NCAA Football: Syracuse at Florida State Glenn Beil-USA TODAY Sports

First half struggles have marred the Syracuse Orange all football season. Defensively, last week’s outing against the Florida State Seminoles was no different. Forget the fourth down decision not to kick the field goal, the Orange spotted one of the worst offenses in college football 21 points in one half — each score from 50 yards out or more. It’s hard to win games like that. But let’s talk about it.

51-Yard TD Pass

Entering the game, Florida State quarterback, James Blackman had the lowest QBR of any starting quarterback in the ACC, had thrown more interceptions than touchdowns and had taken more sacks than any quarterback not named Eric Dungey. All season, he has been hit, pressured and sacked. Yet on the second pass attempt of the game, the Orange allow a 51-yard touchdown pass to a struggling freshman quarterback.

Against a desperate football team, that can’t happen. The play opened up the flood gates and for the first time all season, Florida State looked like themselves.

In detail, Syracuse was in a true Tampa-2 coverage. The middle linebacker took a deep middle-of-the- field (MOF) drop and two high safeties played their halves.

NCAA Football: Syracuse at Florida State Glenn Beil-USA TODAY Sports

I’m assuming Coach Ward doesn’t ask his linebackers to cover 50 yards down field, so Rodney Williams was the safety responsible in this scenario. A note on Williams by the way — the kid is the smartest athletes in SU’s secondary. His mind is an asset on the field and helps him anticipate plays. His TFL against Clemson a few weeks back is evidence of that.

In this situation, he had a two-to-one read where the safety is asked to lean closer to the slot receiver because it’s an easier throw and catch. If the safety plays over the seam route tight enough, rather than the outside fade, the quarterback will either eat the ball or take a shot to the outside receiver — as a safety that’s when you have an opportunity to show off your range to NFL scouts and make a play.
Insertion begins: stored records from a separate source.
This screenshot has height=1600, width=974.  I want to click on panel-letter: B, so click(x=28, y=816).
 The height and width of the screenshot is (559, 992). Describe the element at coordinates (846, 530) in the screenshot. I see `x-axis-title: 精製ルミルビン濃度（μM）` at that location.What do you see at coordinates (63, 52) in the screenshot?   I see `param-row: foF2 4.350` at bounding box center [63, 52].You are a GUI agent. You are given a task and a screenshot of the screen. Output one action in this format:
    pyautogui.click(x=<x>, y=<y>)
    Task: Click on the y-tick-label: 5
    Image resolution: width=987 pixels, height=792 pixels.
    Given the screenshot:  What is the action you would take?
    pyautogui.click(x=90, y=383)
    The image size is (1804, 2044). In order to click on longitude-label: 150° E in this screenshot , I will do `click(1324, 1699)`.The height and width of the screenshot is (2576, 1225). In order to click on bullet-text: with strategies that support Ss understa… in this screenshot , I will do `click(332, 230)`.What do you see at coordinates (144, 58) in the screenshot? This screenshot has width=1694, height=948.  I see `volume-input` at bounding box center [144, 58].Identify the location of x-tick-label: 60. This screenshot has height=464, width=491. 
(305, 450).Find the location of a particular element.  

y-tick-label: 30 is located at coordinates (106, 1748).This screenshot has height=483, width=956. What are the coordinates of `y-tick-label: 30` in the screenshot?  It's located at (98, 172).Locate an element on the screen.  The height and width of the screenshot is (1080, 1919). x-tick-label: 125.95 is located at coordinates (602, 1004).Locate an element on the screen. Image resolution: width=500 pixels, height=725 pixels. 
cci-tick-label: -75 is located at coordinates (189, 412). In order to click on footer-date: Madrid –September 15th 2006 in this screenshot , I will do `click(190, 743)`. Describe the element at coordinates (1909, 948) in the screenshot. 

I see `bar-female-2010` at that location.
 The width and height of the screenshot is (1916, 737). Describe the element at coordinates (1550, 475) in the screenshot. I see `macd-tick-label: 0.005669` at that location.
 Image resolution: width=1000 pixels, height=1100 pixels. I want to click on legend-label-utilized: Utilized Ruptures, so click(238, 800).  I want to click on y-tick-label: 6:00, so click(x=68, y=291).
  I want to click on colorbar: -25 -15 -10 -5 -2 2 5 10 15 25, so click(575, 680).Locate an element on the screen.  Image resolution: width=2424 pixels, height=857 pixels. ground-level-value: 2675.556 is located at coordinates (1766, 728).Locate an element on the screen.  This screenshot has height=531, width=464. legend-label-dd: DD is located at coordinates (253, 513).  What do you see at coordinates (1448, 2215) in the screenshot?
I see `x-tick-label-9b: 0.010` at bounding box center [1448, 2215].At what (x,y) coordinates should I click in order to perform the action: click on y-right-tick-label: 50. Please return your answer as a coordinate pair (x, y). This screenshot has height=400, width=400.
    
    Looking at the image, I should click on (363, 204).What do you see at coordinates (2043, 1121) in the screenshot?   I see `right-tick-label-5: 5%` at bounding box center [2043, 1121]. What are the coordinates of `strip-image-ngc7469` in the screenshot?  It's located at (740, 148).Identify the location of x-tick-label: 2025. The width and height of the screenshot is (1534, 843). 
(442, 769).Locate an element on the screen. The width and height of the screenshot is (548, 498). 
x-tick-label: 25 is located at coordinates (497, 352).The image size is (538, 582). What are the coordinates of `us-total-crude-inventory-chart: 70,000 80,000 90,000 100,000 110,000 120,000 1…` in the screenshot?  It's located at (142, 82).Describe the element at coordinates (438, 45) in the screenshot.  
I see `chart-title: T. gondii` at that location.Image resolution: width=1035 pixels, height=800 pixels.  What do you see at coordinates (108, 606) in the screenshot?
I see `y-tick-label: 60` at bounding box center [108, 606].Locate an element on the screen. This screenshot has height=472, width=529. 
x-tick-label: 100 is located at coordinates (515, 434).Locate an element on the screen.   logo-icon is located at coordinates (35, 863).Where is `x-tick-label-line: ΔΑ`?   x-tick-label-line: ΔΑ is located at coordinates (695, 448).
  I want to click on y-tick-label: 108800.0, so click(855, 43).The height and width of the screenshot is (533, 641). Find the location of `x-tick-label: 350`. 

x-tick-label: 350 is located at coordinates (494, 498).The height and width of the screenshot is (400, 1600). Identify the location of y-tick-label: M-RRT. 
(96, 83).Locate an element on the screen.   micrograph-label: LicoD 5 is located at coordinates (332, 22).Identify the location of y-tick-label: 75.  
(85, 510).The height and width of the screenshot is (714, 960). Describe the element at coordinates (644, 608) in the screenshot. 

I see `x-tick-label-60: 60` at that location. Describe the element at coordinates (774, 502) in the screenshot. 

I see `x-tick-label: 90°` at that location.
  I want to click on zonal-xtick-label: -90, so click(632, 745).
Williams gave too much leverage to the inside slot receiver the ball was thrown well and he couldn’t react to it in time. Touchdown.

54-yard touchdown run

This play was lost at the line of scrimmage. It’s hard to ask an All-ACC linebacker for more, but a missed tackle from Parris Bennett sprung this play and then Cam Akers did an excellent job getting into the endzone. He’s certainly a talent. Bennett has a downhill nature at linebacker, usually always on his toes ready to accelerate. But on this play, Bennett comes up flat footed against a quicker athlete in a one-on-one situation. Beyond Bennett, there was no help. No inside presence. A defensive breakdown on a run play is never one guys fault.

64-yard touchdown run

An uncalled holding sprung this play. Moving on.


The first half mistakes both offensively and defensively over the last few weeks have been troubling because they seem to be the result of both over aggression and lackadaisical play. I believe this is a direct result of the Clemson win. Three weeks ago we saw a focused Orange football team. Much like a boxer working his strategy, placing punches throughout each round, the Orange executed each play methodically, quarter by quarter and in the process, broke down their opponent.

Syracuse tasted victory and now we’re seeing them swing for knockouts while leaving themselves open for counters. Five interceptions in two games on offense, and the defense allowing three touchdowns of 50-plus yards as evidence. Heading into an even matchup with Wake Forest the Orange have an excellent opportunity to get back to the team they showed us to be against Clemson.